→ DESCRIPTION OF THE TASK:
Begin at the line with "Screen dimensions: 579x396" and write out every line after it, exactly, through the last line below, adding nothing.

→ DATA EXTRACT:

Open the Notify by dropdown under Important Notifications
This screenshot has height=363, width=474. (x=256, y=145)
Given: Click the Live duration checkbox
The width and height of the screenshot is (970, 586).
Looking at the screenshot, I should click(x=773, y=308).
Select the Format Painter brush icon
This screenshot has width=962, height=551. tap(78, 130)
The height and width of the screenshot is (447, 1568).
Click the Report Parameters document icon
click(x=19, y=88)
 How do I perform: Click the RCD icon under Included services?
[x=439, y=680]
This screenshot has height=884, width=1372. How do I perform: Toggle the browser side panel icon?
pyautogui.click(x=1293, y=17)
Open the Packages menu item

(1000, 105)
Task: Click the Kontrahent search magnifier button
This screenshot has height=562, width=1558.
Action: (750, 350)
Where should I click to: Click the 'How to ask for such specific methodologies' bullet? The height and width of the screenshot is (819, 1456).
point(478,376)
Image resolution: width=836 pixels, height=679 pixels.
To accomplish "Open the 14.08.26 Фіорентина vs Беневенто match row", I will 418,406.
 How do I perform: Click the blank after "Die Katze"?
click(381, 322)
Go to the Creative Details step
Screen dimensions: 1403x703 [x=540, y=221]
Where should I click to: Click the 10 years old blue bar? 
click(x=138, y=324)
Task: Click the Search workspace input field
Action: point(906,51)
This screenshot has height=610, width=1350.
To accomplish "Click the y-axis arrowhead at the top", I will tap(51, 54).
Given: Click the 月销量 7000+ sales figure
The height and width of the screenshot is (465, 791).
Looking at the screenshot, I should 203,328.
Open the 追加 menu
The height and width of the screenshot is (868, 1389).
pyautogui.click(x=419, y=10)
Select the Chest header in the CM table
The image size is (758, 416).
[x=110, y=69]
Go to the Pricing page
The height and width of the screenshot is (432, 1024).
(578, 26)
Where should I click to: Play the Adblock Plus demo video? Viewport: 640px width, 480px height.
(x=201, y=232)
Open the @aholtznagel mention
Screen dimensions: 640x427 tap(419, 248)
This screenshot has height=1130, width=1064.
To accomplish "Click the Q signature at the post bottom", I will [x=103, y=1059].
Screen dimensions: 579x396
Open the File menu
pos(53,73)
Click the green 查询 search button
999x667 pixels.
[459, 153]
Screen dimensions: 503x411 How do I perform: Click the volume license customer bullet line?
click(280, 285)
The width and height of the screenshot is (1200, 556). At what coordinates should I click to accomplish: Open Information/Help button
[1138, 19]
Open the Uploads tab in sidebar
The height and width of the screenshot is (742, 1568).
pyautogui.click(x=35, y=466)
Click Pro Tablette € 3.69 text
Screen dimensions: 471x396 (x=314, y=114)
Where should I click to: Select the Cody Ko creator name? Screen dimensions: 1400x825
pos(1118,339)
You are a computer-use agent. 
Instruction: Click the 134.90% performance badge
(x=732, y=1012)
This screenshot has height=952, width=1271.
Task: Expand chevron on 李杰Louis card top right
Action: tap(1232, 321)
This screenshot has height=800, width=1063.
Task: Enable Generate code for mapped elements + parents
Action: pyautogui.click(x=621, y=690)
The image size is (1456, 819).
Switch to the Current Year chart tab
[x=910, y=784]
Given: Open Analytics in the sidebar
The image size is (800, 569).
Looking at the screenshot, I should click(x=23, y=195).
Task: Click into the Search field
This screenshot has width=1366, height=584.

→ EXERCISE OUTPUT:
Screen dimensions: 579x396
Open the File menu
pos(53,73)
Click the green 查询 search button
999x667 pixels.
[459, 153]
Screen dimensions: 503x411 How do I perform: Click the volume license customer bullet line?
click(280, 285)
The width and height of the screenshot is (1200, 556). At what coordinates should I click to accomplish: Open Information/Help button
[1138, 19]
Open the Uploads tab in sidebar
The height and width of the screenshot is (742, 1568).
pyautogui.click(x=35, y=466)
Click Pro Tablette € 3.69 text
Screen dimensions: 471x396 (x=314, y=114)
Where should I click to: Select the Cody Ko creator name? Screen dimensions: 1400x825
pos(1118,339)
You are a computer-use agent. 
Instruction: Click the 134.90% performance badge
(x=732, y=1012)
This screenshot has height=952, width=1271.
Task: Expand chevron on 李杰Louis card top right
Action: tap(1232, 321)
This screenshot has height=800, width=1063.
Task: Enable Generate code for mapped elements + parents
Action: pyautogui.click(x=621, y=690)
The image size is (1456, 819).
Switch to the Current Year chart tab
[x=910, y=784]
Given: Open Analytics in the sidebar
The image size is (800, 569).
Looking at the screenshot, I should click(x=23, y=195).
Task: Click into the Search field
This screenshot has width=1366, height=584.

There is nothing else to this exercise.